**EXCERPTED DATA**
::::::

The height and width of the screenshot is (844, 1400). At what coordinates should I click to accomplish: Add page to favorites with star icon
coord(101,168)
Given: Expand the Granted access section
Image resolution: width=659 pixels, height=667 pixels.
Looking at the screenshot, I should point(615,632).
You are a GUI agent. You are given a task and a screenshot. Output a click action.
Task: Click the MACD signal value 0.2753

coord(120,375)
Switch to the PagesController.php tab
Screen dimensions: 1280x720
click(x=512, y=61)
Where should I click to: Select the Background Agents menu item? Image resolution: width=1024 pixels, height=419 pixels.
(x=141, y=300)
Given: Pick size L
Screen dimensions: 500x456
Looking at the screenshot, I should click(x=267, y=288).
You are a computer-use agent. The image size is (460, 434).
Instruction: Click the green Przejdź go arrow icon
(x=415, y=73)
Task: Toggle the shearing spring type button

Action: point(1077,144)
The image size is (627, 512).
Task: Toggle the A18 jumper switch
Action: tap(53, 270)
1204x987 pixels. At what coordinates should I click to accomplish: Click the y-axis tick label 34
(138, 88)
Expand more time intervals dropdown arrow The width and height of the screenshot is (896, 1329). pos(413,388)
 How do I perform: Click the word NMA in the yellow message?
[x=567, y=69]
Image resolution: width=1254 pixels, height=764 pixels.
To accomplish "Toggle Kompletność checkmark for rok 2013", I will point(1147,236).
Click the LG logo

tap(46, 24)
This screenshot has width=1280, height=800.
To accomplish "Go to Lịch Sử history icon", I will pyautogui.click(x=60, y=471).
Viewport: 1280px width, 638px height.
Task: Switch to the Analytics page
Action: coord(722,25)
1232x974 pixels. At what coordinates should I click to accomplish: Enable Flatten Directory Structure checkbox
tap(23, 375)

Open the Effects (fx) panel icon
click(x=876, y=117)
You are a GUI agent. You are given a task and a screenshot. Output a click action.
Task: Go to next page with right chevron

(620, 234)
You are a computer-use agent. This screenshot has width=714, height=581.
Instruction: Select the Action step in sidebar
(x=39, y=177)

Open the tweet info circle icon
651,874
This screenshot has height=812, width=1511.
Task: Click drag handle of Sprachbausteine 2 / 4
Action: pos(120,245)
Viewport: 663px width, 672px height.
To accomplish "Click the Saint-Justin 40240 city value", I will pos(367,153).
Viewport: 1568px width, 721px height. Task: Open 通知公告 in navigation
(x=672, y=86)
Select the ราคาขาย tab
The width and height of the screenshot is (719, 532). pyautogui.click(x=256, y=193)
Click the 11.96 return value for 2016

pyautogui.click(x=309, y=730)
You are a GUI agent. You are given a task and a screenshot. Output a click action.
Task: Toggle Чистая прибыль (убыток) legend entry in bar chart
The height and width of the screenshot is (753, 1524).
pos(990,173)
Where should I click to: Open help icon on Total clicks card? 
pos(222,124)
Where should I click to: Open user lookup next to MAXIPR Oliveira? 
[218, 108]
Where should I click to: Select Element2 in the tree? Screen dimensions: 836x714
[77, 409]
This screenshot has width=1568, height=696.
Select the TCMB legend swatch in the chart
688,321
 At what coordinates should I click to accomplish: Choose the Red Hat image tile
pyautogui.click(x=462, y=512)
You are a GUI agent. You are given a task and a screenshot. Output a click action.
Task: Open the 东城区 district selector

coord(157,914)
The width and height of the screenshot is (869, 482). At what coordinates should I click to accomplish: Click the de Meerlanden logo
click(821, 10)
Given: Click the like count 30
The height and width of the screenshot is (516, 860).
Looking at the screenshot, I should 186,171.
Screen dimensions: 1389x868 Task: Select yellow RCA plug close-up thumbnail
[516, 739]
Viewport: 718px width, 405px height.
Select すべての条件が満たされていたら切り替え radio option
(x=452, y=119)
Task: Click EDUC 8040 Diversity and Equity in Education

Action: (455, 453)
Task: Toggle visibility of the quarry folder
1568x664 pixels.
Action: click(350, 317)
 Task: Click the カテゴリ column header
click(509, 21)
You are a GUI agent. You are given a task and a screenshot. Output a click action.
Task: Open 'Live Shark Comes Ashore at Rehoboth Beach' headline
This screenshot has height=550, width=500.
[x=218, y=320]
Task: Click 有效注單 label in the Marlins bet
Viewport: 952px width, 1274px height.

::::::

Repeat the records above, replacing "GUI agent" with "screen agent" wherever it occurs and leaving everything else unchanged.

**FULL SOLUTION**
The height and width of the screenshot is (844, 1400). At what coordinates should I click to accomplish: Add page to favorites with star icon
coord(101,168)
Given: Expand the Granted access section
Image resolution: width=659 pixels, height=667 pixels.
Looking at the screenshot, I should point(615,632).
You are a screen agent. You are given a task and a screenshot. Output a click action.
Task: Click the MACD signal value 0.2753

coord(120,375)
Switch to the PagesController.php tab
Screen dimensions: 1280x720
click(x=512, y=61)
Where should I click to: Select the Background Agents menu item? Image resolution: width=1024 pixels, height=419 pixels.
(x=141, y=300)
Given: Pick size L
Screen dimensions: 500x456
Looking at the screenshot, I should click(x=267, y=288).
You are a computer-use agent. The image size is (460, 434).
Instruction: Click the green Przejdź go arrow icon
(x=415, y=73)
Task: Toggle the shearing spring type button

Action: point(1077,144)
The image size is (627, 512).
Task: Toggle the A18 jumper switch
Action: tap(53, 270)
1204x987 pixels. At what coordinates should I click to accomplish: Click the y-axis tick label 34
(138, 88)
Expand more time intervals dropdown arrow The width and height of the screenshot is (896, 1329). pos(413,388)
 How do I perform: Click the word NMA in the yellow message?
[x=567, y=69]
Image resolution: width=1254 pixels, height=764 pixels.
To accomplish "Toggle Kompletność checkmark for rok 2013", I will point(1147,236).
Click the LG logo

tap(46, 24)
This screenshot has width=1280, height=800.
To accomplish "Go to Lịch Sử history icon", I will pyautogui.click(x=60, y=471).
Viewport: 1280px width, 638px height.
Task: Switch to the Analytics page
Action: coord(722,25)
1232x974 pixels. At what coordinates should I click to accomplish: Enable Flatten Directory Structure checkbox
tap(23, 375)

Open the Effects (fx) panel icon
click(x=876, y=117)
You are a screen agent. You are given a task and a screenshot. Output a click action.
Task: Go to next page with right chevron

(620, 234)
You are a computer-use agent. This screenshot has width=714, height=581.
Instruction: Select the Action step in sidebar
(x=39, y=177)

Open the tweet info circle icon
651,874
This screenshot has height=812, width=1511.
Task: Click drag handle of Sprachbausteine 2 / 4
Action: pos(120,245)
Viewport: 663px width, 672px height.
To accomplish "Click the Saint-Justin 40240 city value", I will pos(367,153).
Viewport: 1568px width, 721px height. Task: Open 通知公告 in navigation
(x=672, y=86)
Select the ราคาขาย tab
The width and height of the screenshot is (719, 532). pyautogui.click(x=256, y=193)
Click the 11.96 return value for 2016

pyautogui.click(x=309, y=730)
You are a screen agent. You are given a task and a screenshot. Output a click action.
Task: Toggle Чистая прибыль (убыток) legend entry in bar chart
The height and width of the screenshot is (753, 1524).
pos(990,173)
Where should I click to: Open help icon on Total clicks card? 
pos(222,124)
Where should I click to: Open user lookup next to MAXIPR Oliveira? 
[218, 108]
Where should I click to: Select Element2 in the tree? Screen dimensions: 836x714
[77, 409]
This screenshot has width=1568, height=696.
Select the TCMB legend swatch in the chart
688,321
 At what coordinates should I click to accomplish: Choose the Red Hat image tile
pyautogui.click(x=462, y=512)
You are a screen agent. You are given a task and a screenshot. Output a click action.
Task: Open the 东城区 district selector

coord(157,914)
The width and height of the screenshot is (869, 482). At what coordinates should I click to accomplish: Click the de Meerlanden logo
click(821, 10)
Given: Click the like count 30
The height and width of the screenshot is (516, 860).
Looking at the screenshot, I should 186,171.
Screen dimensions: 1389x868 Task: Select yellow RCA plug close-up thumbnail
[516, 739]
Viewport: 718px width, 405px height.
Select すべての条件が満たされていたら切り替え radio option
(x=452, y=119)
Task: Click EDUC 8040 Diversity and Equity in Education

Action: (455, 453)
Task: Toggle visibility of the quarry folder
1568x664 pixels.
Action: click(350, 317)
 Task: Click the カテゴリ column header
click(509, 21)
You are a screen agent. You are given a task and a screenshot. Output a click action.
Task: Open 'Live Shark Comes Ashore at Rehoboth Beach' headline
This screenshot has height=550, width=500.
[x=218, y=320]
Task: Click 有效注單 label in the Marlins bet
Viewport: 952px width, 1274px height.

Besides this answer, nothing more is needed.